Karlus Ullis, M.D., is one of the world's foremost sports medicine physicians. Since 1978, Dr. Ullis has focused on sports medicine care for UCLA intercollegiate athletes, recreational athletes, and world-class athletes. He has treated many Olympic Games gold medal winners and world record holders, and has been a team physician in five Olympic Games. Dr. Ullis' specialty is the diagnosis and rehabilitation of musculo-skeletal injuries (acute and chronic) and pain control. He has been involved in helping athletes achieve optimum performance levels, including metabolic, hormonal and nutritional interventions, with pertinent applications in the anti-aging arena. Dr. Ullis is in private practice in Santa Monica, Calif.


Arnold Fox, M.D., is an internist, cardiologist and practicing physician in Beverly Hills, Calif. With more than 40 years experience in the front lines of medicine, Dr.
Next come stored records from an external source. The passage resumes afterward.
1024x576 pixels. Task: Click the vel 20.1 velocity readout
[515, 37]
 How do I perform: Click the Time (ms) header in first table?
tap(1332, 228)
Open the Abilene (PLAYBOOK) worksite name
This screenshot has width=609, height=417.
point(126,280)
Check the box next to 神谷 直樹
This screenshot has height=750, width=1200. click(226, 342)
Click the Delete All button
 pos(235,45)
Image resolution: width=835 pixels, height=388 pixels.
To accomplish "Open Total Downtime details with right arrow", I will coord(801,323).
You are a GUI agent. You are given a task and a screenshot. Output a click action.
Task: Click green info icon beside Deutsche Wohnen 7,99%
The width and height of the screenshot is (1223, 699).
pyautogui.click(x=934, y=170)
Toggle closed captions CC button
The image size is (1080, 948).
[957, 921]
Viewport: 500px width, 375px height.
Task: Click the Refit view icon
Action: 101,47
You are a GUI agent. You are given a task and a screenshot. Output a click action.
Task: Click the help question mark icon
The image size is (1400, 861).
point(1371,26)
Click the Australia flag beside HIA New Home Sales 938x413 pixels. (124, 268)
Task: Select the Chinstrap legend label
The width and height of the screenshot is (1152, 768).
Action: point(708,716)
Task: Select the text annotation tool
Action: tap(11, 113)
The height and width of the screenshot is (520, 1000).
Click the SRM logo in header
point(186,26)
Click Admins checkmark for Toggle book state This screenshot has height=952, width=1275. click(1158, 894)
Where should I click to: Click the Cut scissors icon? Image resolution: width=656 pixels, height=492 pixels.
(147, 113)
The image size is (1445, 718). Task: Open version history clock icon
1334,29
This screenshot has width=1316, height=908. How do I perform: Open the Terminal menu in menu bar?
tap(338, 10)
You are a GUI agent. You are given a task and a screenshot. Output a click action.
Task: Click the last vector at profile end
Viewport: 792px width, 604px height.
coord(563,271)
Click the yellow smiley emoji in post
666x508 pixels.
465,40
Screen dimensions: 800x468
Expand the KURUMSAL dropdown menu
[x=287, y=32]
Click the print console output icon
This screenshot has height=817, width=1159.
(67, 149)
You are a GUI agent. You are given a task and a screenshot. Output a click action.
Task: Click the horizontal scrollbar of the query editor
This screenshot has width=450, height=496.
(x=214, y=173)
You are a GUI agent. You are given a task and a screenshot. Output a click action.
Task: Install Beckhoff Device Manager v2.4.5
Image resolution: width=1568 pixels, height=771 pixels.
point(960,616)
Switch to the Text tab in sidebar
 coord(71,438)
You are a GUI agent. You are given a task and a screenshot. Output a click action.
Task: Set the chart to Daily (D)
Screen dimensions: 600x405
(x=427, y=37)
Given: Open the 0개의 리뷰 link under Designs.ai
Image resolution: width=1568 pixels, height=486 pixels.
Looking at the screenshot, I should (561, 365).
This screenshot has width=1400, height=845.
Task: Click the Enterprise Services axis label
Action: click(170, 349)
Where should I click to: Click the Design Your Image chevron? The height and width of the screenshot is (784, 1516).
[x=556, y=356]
Fox specializes in anti-aging medicine. His practice utilizes nutritional and hormone replacement therapies for the prevention and treatment of premature aging and the diseases of aging, as well as more traditional medicine.

Currently an adjunct professor at the University of the Pacific, Dr. Fox was a professor at the University of California-Irvine College of Medicine, is a commissioner for the Medical Board of California, and is on the board of directors of the American Academy of Pain Management. Dr. Fox is the author of a number of books for the general public. His latest is The Fat Blocker Diet.